Task description: Go through the entries below and collect each line with the string "agent" in it.

Records for processing:
'''

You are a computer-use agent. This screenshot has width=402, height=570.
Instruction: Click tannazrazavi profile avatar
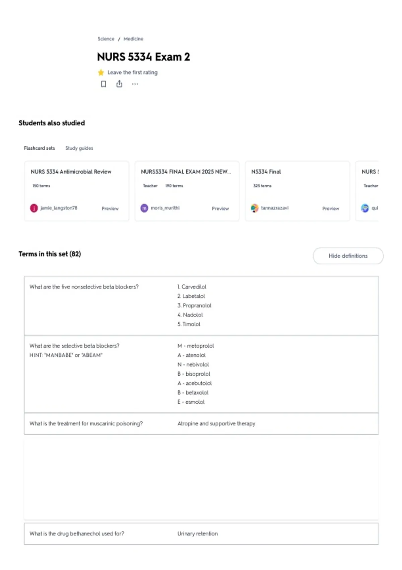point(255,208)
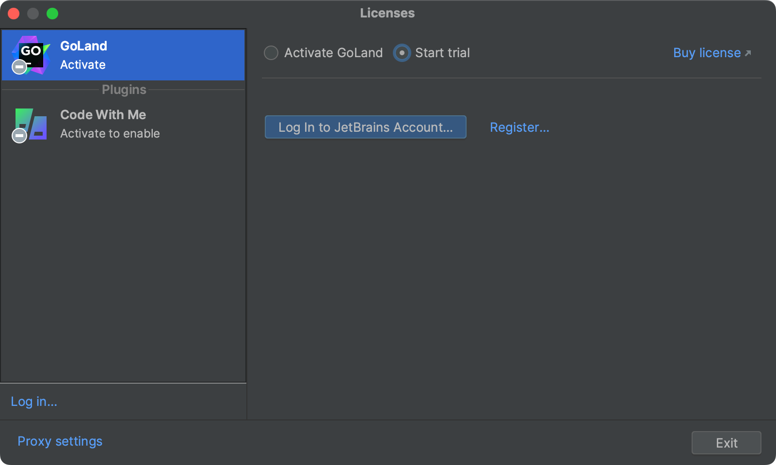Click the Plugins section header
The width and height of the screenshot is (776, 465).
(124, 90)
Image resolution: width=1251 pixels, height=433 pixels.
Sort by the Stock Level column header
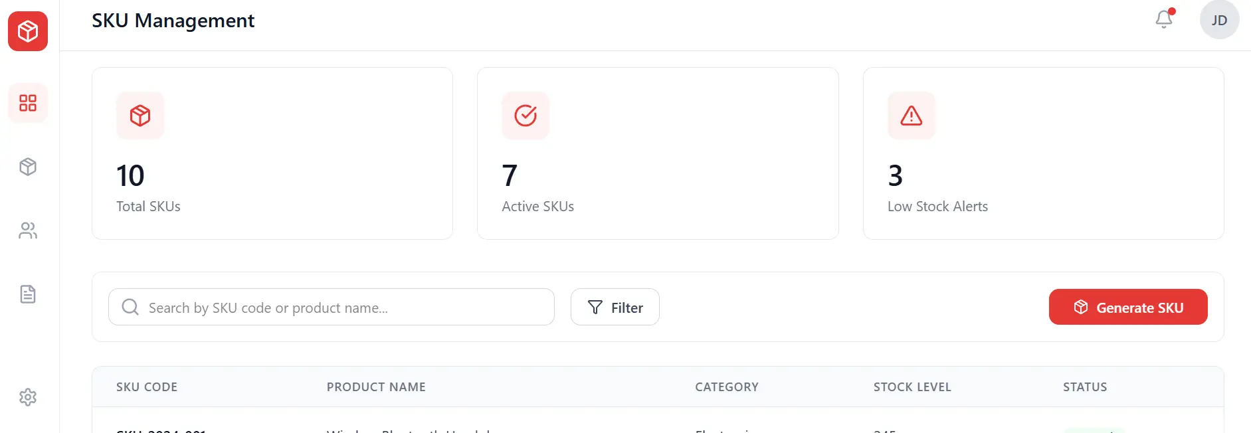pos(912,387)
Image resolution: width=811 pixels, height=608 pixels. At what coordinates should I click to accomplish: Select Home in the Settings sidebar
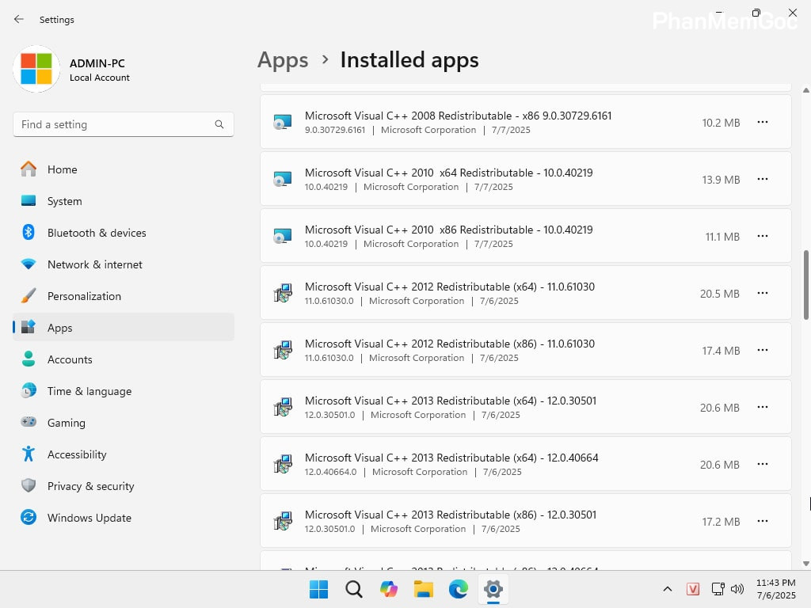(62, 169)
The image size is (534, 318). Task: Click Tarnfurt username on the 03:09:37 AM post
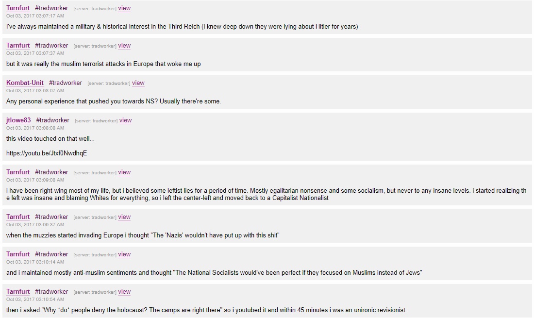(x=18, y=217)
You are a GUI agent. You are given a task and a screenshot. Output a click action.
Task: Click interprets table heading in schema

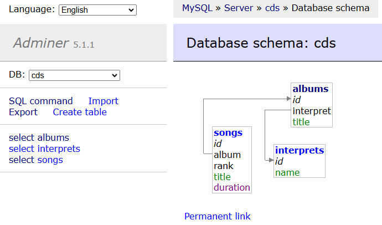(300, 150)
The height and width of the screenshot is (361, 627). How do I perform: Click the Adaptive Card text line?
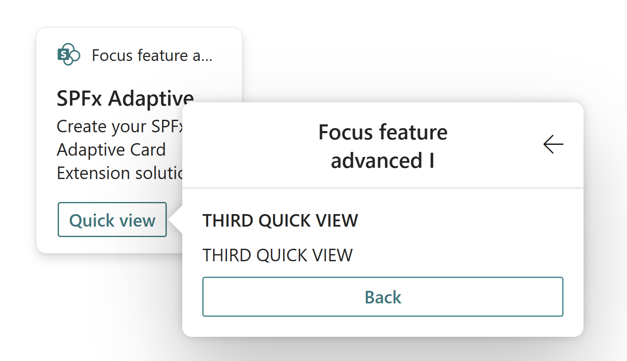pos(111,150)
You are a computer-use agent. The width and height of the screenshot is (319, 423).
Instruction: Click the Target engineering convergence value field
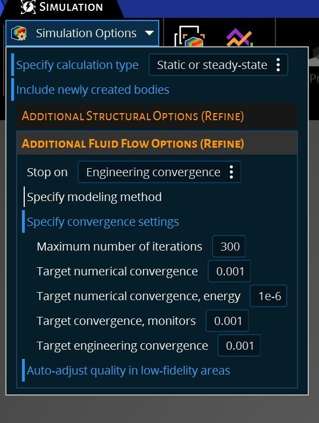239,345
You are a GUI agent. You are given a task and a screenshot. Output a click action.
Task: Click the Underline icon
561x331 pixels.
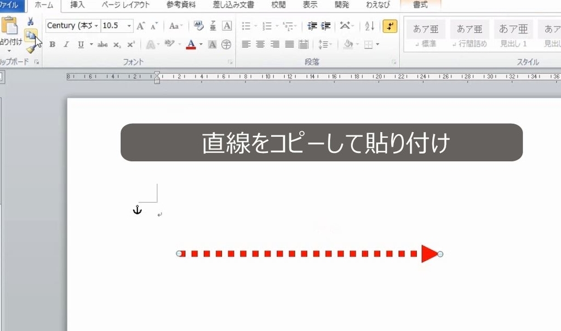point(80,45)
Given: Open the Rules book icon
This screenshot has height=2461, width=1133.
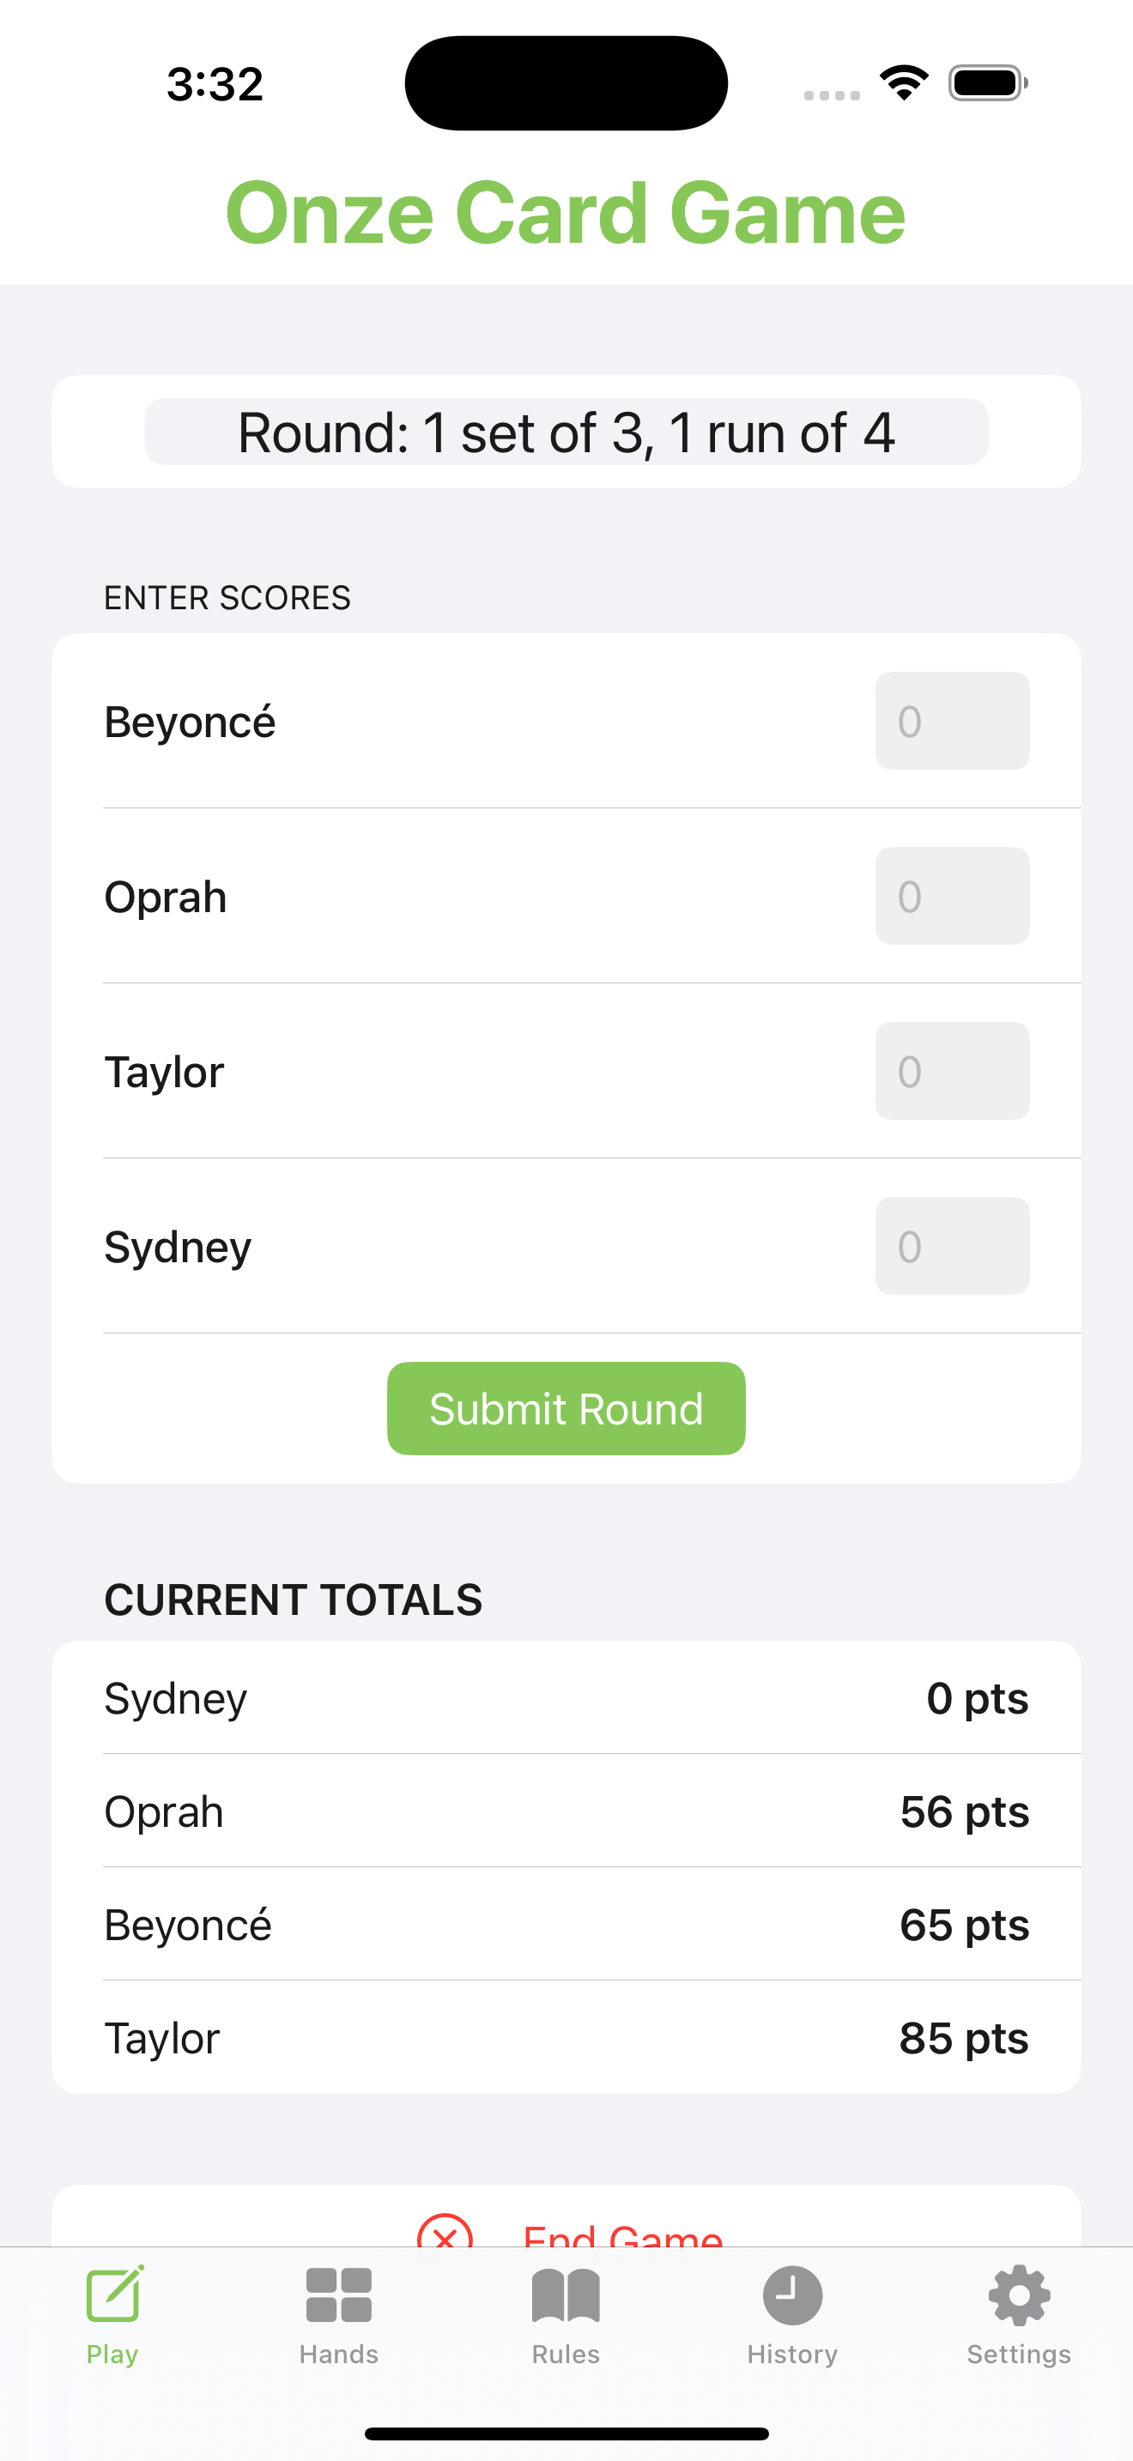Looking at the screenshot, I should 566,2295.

'''
'''

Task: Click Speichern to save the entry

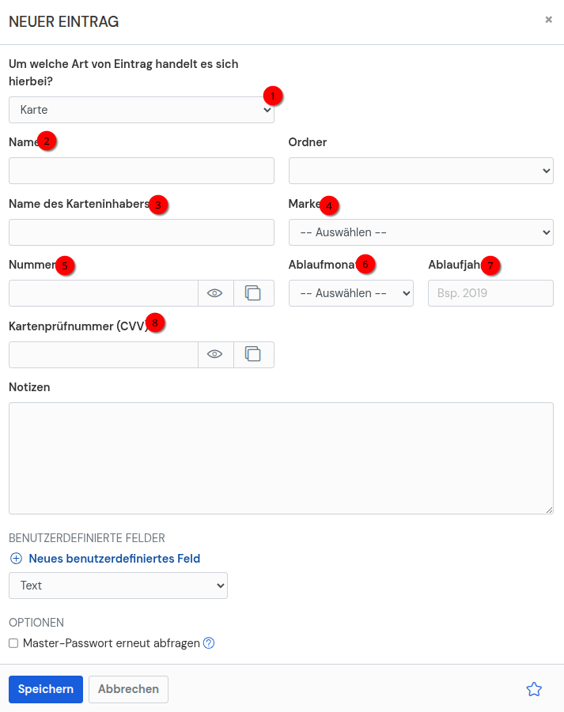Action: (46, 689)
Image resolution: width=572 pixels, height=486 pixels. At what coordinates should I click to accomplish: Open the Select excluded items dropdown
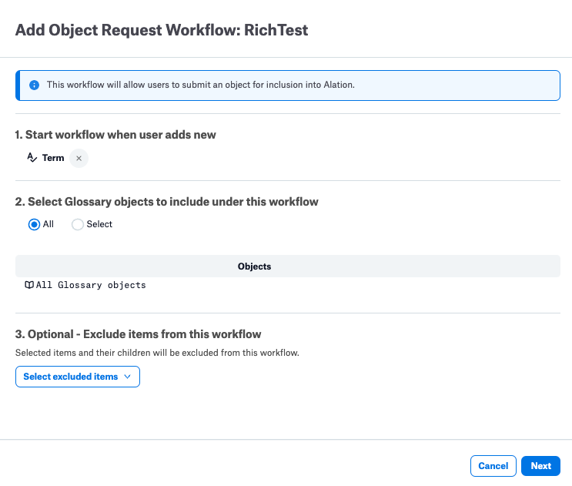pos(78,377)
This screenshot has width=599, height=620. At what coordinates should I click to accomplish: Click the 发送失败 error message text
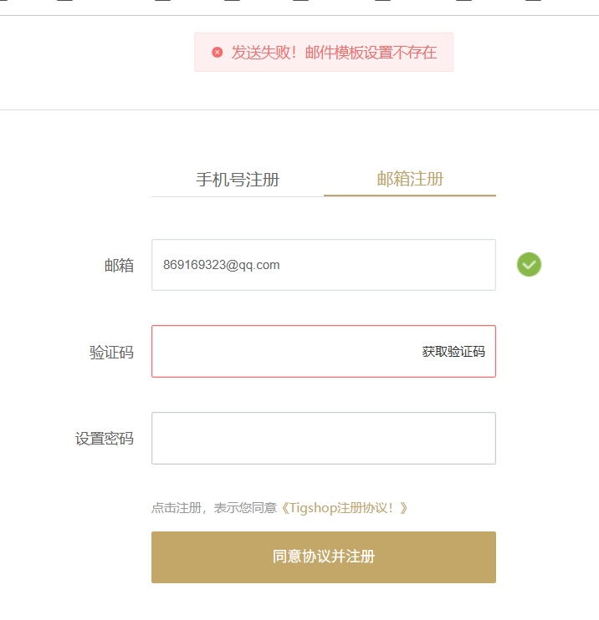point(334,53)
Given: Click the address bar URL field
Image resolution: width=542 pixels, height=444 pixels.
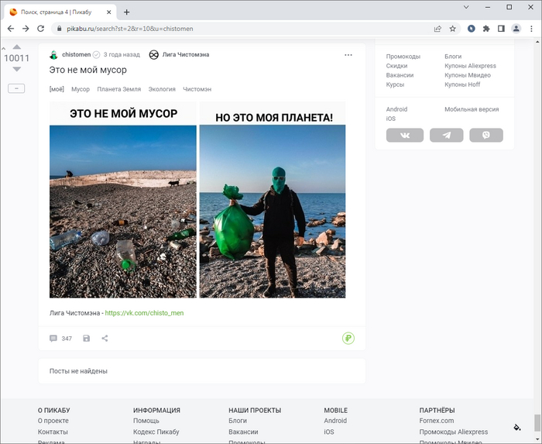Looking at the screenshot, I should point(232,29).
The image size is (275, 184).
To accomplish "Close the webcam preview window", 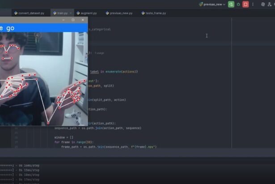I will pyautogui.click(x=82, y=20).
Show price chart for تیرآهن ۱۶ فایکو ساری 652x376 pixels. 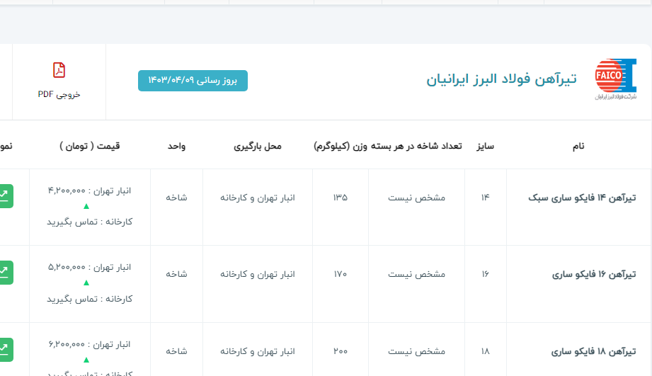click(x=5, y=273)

'''

Solved problem:
You are a computer-use agent. This screenshot has width=402, height=570.
You are a GUI agent. You are given a task and a screenshot. Output a click action.
You are a computer-use agent. The width and height of the screenshot is (319, 423).
You are a GUI agent. You are given a task and a screenshot. Output a click action.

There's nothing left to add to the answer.